### [How to complete this task]
Each of the records that follow needs an exact reproduction.

### [Supplied information]
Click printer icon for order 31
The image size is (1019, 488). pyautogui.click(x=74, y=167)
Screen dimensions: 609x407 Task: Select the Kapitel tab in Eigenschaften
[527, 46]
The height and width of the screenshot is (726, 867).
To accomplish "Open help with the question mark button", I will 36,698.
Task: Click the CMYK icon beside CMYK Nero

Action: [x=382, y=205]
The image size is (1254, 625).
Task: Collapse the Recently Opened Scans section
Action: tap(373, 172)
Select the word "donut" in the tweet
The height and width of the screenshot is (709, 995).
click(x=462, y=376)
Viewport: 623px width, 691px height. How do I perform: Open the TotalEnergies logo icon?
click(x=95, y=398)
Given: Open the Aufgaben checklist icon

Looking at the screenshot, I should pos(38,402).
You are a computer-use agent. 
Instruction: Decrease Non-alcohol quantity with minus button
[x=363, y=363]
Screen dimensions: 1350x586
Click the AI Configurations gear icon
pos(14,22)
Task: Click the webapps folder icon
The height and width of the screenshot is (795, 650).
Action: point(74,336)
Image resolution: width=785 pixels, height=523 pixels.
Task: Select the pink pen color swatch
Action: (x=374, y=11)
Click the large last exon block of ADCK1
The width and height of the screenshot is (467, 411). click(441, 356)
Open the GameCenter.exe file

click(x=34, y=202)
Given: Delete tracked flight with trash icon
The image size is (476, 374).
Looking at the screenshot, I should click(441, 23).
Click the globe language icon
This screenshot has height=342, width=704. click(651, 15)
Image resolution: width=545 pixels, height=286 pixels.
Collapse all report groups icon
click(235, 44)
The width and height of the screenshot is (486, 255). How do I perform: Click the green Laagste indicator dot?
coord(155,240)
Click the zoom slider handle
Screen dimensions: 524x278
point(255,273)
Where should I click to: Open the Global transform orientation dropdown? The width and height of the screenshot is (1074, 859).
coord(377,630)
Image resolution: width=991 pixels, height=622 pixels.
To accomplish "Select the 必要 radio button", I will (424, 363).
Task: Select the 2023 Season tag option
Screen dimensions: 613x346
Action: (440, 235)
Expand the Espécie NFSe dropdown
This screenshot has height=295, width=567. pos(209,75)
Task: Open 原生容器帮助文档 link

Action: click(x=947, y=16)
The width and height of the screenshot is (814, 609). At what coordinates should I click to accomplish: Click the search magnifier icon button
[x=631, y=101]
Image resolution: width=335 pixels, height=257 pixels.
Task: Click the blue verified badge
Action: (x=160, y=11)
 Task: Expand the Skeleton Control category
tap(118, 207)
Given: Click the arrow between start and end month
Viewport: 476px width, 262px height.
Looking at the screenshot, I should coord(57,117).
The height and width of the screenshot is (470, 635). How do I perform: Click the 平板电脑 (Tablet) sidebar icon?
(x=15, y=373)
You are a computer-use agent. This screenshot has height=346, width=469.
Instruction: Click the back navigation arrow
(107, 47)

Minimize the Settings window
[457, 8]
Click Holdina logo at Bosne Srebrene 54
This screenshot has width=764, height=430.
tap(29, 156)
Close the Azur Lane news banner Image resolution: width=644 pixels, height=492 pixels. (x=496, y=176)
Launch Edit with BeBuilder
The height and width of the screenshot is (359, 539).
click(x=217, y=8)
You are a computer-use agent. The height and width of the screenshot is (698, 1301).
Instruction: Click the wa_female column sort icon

### [Result]
Click printer icon for order 31
The image size is (1019, 488). pyautogui.click(x=74, y=167)
Screen dimensions: 609x407 Task: Select the Kapitel tab in Eigenschaften
[527, 46]
The height and width of the screenshot is (726, 867).
To accomplish "Open help with the question mark button", I will 36,698.
Task: Click the CMYK icon beside CMYK Nero

Action: [x=382, y=205]
The image size is (1254, 625).
Task: Collapse the Recently Opened Scans section
Action: tap(373, 172)
Select the word "donut" in the tweet
The height and width of the screenshot is (709, 995).
click(x=462, y=376)
Viewport: 623px width, 691px height. How do I perform: Open the TotalEnergies logo icon?
click(x=95, y=398)
Given: Open the Aufgaben checklist icon

Looking at the screenshot, I should pos(38,402).
You are a computer-use agent. 
Instruction: Decrease Non-alcohol quantity with minus button
[x=363, y=363]
Screen dimensions: 1350x586
Click the AI Configurations gear icon
pos(14,22)
Task: Click the webapps folder icon
The height and width of the screenshot is (795, 650).
Action: point(74,336)
Image resolution: width=785 pixels, height=523 pixels.
Task: Select the pink pen color swatch
Action: (x=374, y=11)
Click the large last exon block of ADCK1
The width and height of the screenshot is (467, 411). click(441, 356)
Open the GameCenter.exe file

click(x=34, y=202)
Given: Delete tracked flight with trash icon
The image size is (476, 374).
Looking at the screenshot, I should click(441, 23).
Click the globe language icon
This screenshot has height=342, width=704. click(651, 15)
Image resolution: width=545 pixels, height=286 pixels.
Collapse all report groups icon
click(235, 44)
The width and height of the screenshot is (486, 255). How do I perform: Click the green Laagste indicator dot?
coord(155,240)
Click the zoom slider handle
Screen dimensions: 524x278
point(255,273)
Where should I click to: Open the Global transform orientation dropdown? The width and height of the screenshot is (1074, 859).
coord(377,630)
Image resolution: width=991 pixels, height=622 pixels.
To accomplish "Select the 必要 radio button", I will (424, 363).
Task: Select the 2023 Season tag option
Screen dimensions: 613x346
Action: (440, 235)
Expand the Espécie NFSe dropdown
This screenshot has height=295, width=567. pos(209,75)
Task: Open 原生容器帮助文档 link

Action: click(x=947, y=16)
The width and height of the screenshot is (814, 609). At what coordinates should I click to accomplish: Click the search magnifier icon button
[x=631, y=101]
Image resolution: width=335 pixels, height=257 pixels.
Task: Click the blue verified badge
Action: (x=160, y=11)
 Task: Expand the Skeleton Control category
tap(118, 207)
Given: Click the arrow between start and end month
Viewport: 476px width, 262px height.
Looking at the screenshot, I should coord(57,117).
The height and width of the screenshot is (470, 635). How do I perform: Click the 平板电脑 (Tablet) sidebar icon?
(x=15, y=373)
You are a computer-use agent. This screenshot has height=346, width=469.
Instruction: Click the back navigation arrow
(107, 47)

Minimize the Settings window
[457, 8]
Click Holdina logo at Bosne Srebrene 54
This screenshot has width=764, height=430.
tap(29, 156)
Close the Azur Lane news banner Image resolution: width=644 pixels, height=492 pixels. (x=496, y=176)
Launch Edit with BeBuilder
The height and width of the screenshot is (359, 539).
click(x=217, y=8)
You are a computer-use agent. The height and width of the screenshot is (698, 1301).
Instruction: Click the wa_female column sort icon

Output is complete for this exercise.